[Math] Direct and indirect proof, syntactical and semantical

logic

A first-order sentence is (logically) valid iff it's true in every interpretation. And it's valid iff it can be deduced from the FO axioms alone.

One normal case of showing that a FO sentence is true is deducing it (syntactically).

I guess that indirect proofs have to be interpreted more "semantically":

"Assume that ~F is true in an interpretation. [Deduction of a contradiction] Thus ~F couldn't have been true. Thus F must be true in every interpretation." (But we are left without a deduction of F from the axioms.)

Is this reading of indirect proofs correct?

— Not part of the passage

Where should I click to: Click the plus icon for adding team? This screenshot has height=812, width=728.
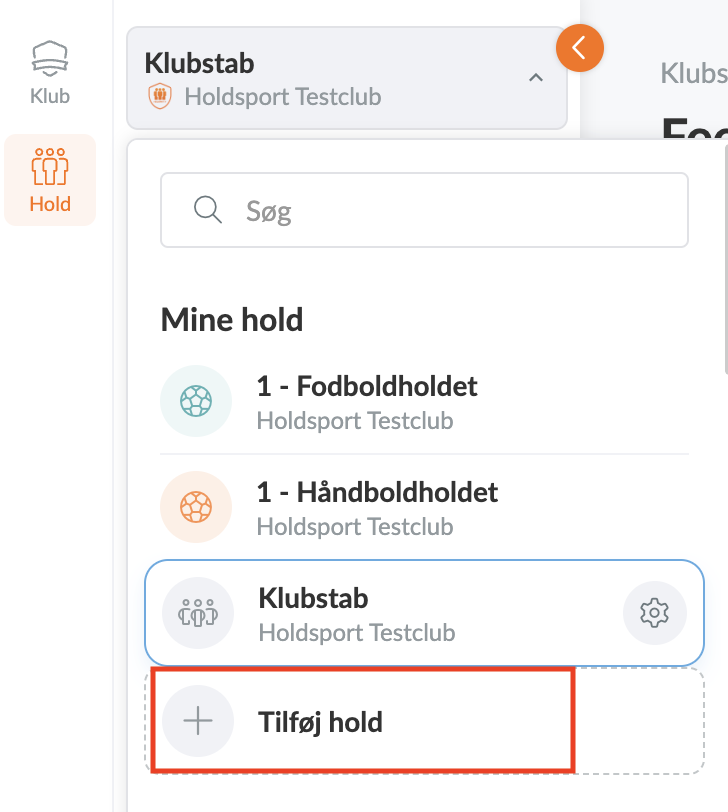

Are there also direct proofs that
work "semantically", i.e. that show
directly that a sentence is true in
every interpretation?

Like truth tables do.

Best Answer

We can easily turn an indirect proof of a theorem (or proof of a theorem by contradiction) into an ordinary direct syntactic proof. This is a special case of the Deduction Theorem which tells us that if $\Sigma \cup \{A\} \vdash B$ for some collection of statements $\Sigma$ and specific statements $A$ and $B$, then $\Sigma \vdash A \rightarrow B$. Specifically, if we let $A$ be $\lnot F$ and $B$ be some contradiction $C \land \lnot C$ derived from $\Sigma \cup \{\lnot F\}$, then the deduction theorem tells us that we have a proof of $\lnot F \rightarrow (C \land \lnot C)$ from $\Sigma$. But since $F$ is a tautological consequence of this last statement, we can extend such a proof of this $\Sigma$-theorem to a proof of $F$. This direct syntactic proof of $F$ then gives us a direct semantic proof by Gödel's completeness theorem for first-order logic.

Note that the Deduction Theorem itself is a metatheorem that can be proven by induction on the length of the proof of $B$ from $\Sigma \cup \{A\}$, and its proof provides us with a constructive way of getting the actual proof of $A \rightarrow B$ from $\Sigma$.